In the initial moments of shock following Trump’s victory on November 8, many fingers pointed at Facebook, where news priority is dictated not by an experienced editor but by algorithms that reward reader engagement above everything else. And it has become patent during these elections that many readers do not care whether a story is true or false when it comes to reading it, evaluating it and, above all, sharing it, thus helping it go viral.
Three months earlier, Facebook had fired a team of 18 editors who curated news that later featured in a news feed devoted to trending topics. Conservative media such as The Wall Street Journal had accused the small team of a bias towards left-leaning news items and, keen to maintain neutrality, Facebook officials acted swiftly, leaving news selection to the algorithms. It was only a matter of days before a majority of news stories within that space were viral videos of pets or fake stories.
When a lie is shared hundreds of thousands of times and manages to become part of the news cycle, it creates a bubble
And then the viral phenomenon moved from Facebook’s wall to the White House. Alarmed, a number of the company’s officials wondered whether the automated news selection had handed Trump the presidency. The Republican candidate won in small towns in Florida, Ohio and Pennsylvania, not in big cities like New York or Los Angeles, where the TV channels and the front pages of the newspapers were still helping to sift the truth from the lies.
The media has lost the power of distribution. For centuries, the sharing of information was in the hands of those who created it and later offered it to the masses for consumption via newspapers, radio newscasts and TV reports and, during the first years of the internet, also on web portals. Today, the life of a news story is influenced by many factors, and accuracy is just one of them.
Libel has always existed. But in the era of social networks, veteran media outlets employing reporters who are well trained in fact-checking are competing with impostors who conceal their lies under the guise of rigor, in their search for publicity, money or influence. Judging from his remarks after Trump’s victory, Mark Zuckerberg does not consider it a serious problem: “The idea that fake news on Facebook influenced the elections is crazy,” he said.
Crazy or not, just days later Zuckerberg got together with Google to deny access to advertising to websites running fake news. This is in fact no more than a stopgap, since money is not the only thing that generates lies. There are those who spread them for political gain, like Trump himself. In 2012, when he already had his sights set on the White House, he gave credence to the lie that President Barack Obama had been born in Kenya or Indonesia instead of the US by including it in his speeches.
This era of algorithms is paving the way for a dictatorship of the “post-truth”
In Facebook, when a lie is shared hundreds of thousands of times and manages to become part of the news cycle, it creates a bubble. Users who follow Trump or who are self-declared Republicans may well only see fake information on their Facebook walls, and not real news such as the maneuvers by the Republican candidate to avoid paying taxes, or his racist and misogynist comments that might have otherwise have triggered an abstention or a change in voting intention.
The fact is that this era of algorithms, automated systems and a lack of real journalism is paving the way for a dictatorship of the “post-truth,” a neologism chosen by the Oxford Dictionary as its Word of the Year for 2016, the year of the rise of populism.
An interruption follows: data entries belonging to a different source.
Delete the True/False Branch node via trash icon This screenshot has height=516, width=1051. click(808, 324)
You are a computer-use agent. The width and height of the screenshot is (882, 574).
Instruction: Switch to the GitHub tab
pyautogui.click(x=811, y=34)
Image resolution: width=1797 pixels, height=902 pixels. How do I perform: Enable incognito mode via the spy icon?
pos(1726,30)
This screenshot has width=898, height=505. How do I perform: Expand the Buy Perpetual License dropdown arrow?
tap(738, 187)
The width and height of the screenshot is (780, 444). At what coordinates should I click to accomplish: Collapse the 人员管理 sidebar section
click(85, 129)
Its definition perfectly encapsulates the falsehoods that produced the first viral presidency: “An adjective defined as 'relating to or denoting circumstances in which objective facts are less influential in shaping public opinion than appeals to emotion and personal belief'.”
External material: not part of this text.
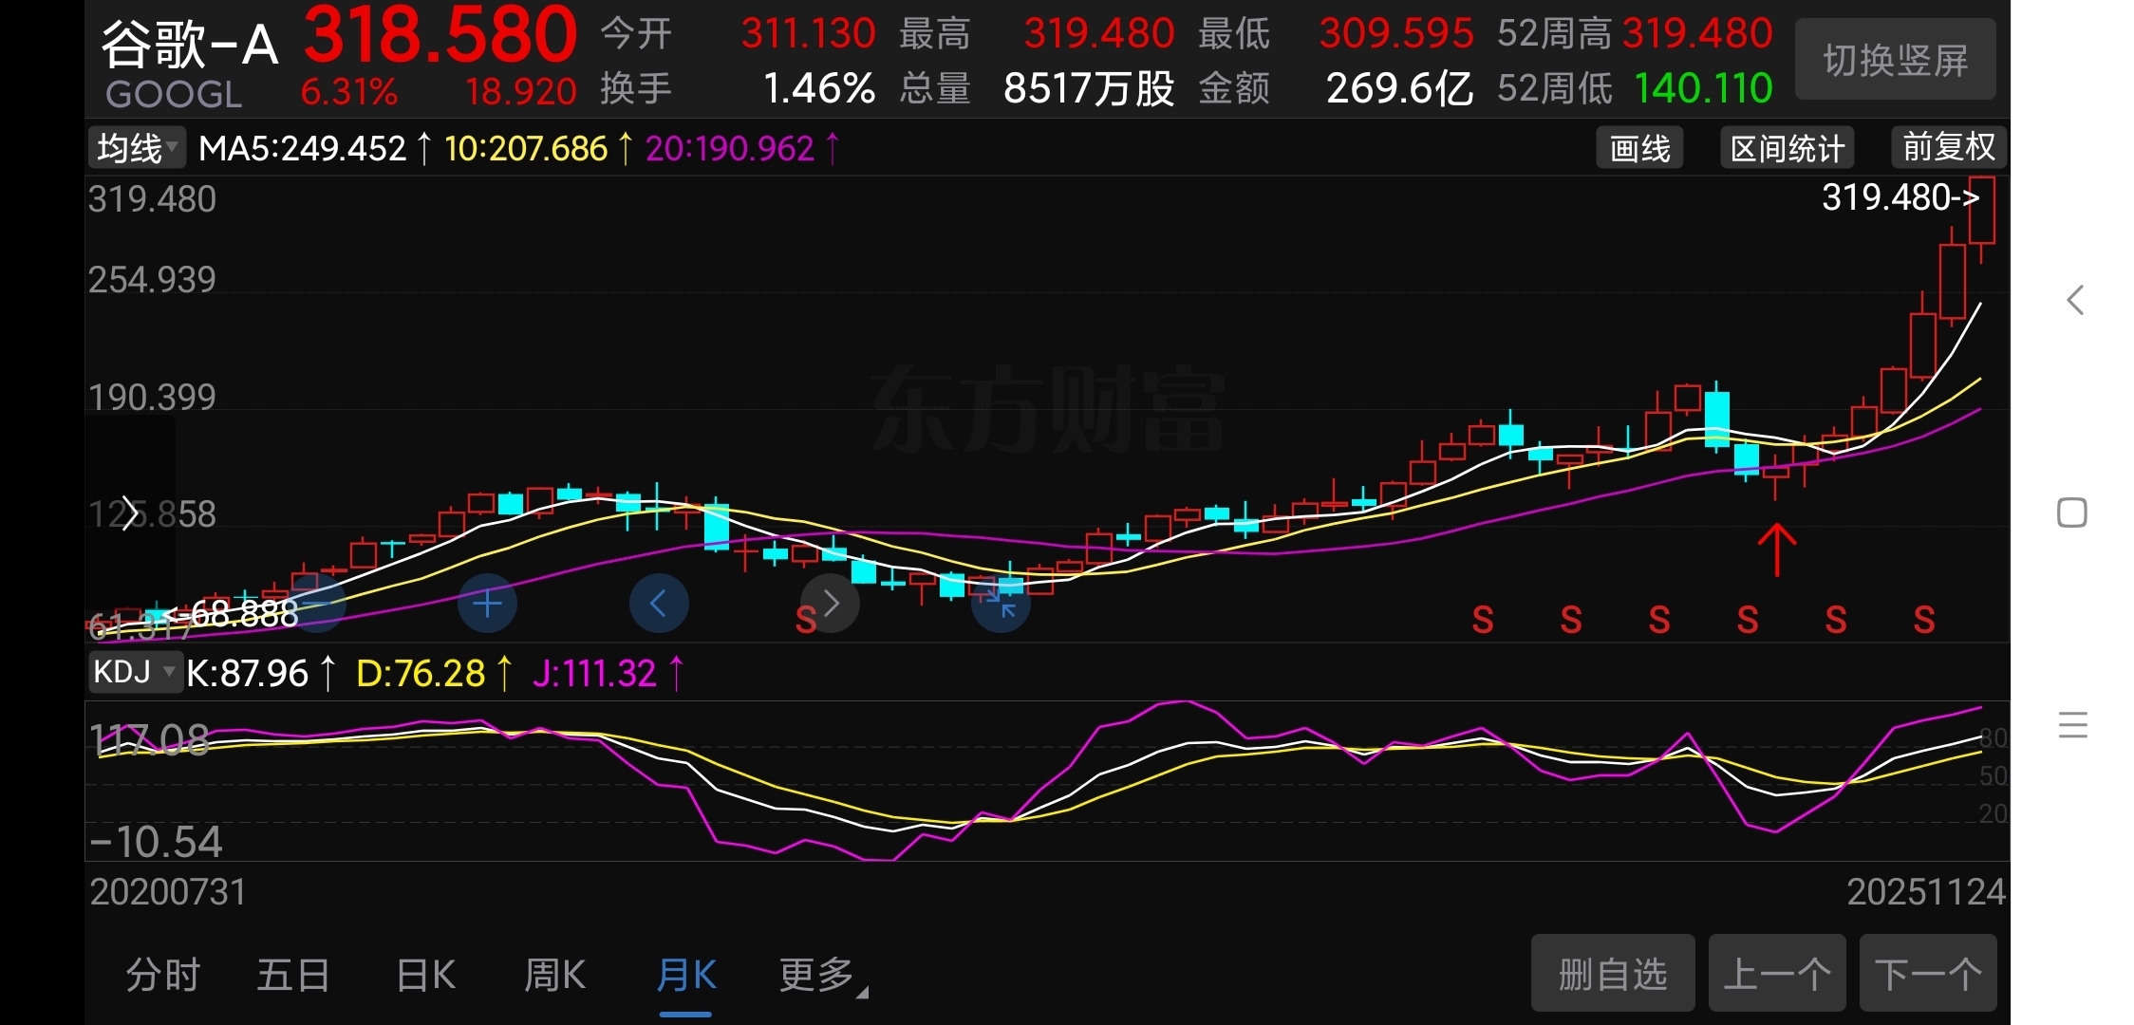Image resolution: width=2134 pixels, height=1025 pixels.
Task: Toggle 画线 drawing mode
Action: 1639,148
When Trump welcomed his first foreign dignitary in New York after becoming the president-elect, his advisers warned Shinzo Abe, Japan's Prime Minister, not to take Trump’s words literally. Reality is a stillborn concept for this presidency and, with it, any kind of commitment. It only took Trump a few days to backpedal on inflammatory campaign promises such as putting Clinton behind bars, breaking climate change agreements and encouraging nuclear proliferation.
Facebook and the other major internet sites are still in time to try and save themselves, and us, from this drift of things. All it takes is to incorporate exceptions into its algorithms for purveyors of news who invest in information, are subject to quality control and are held up to account. An algorithm can never engage in journalism, but it can learn to identify those who do, for the good of us all.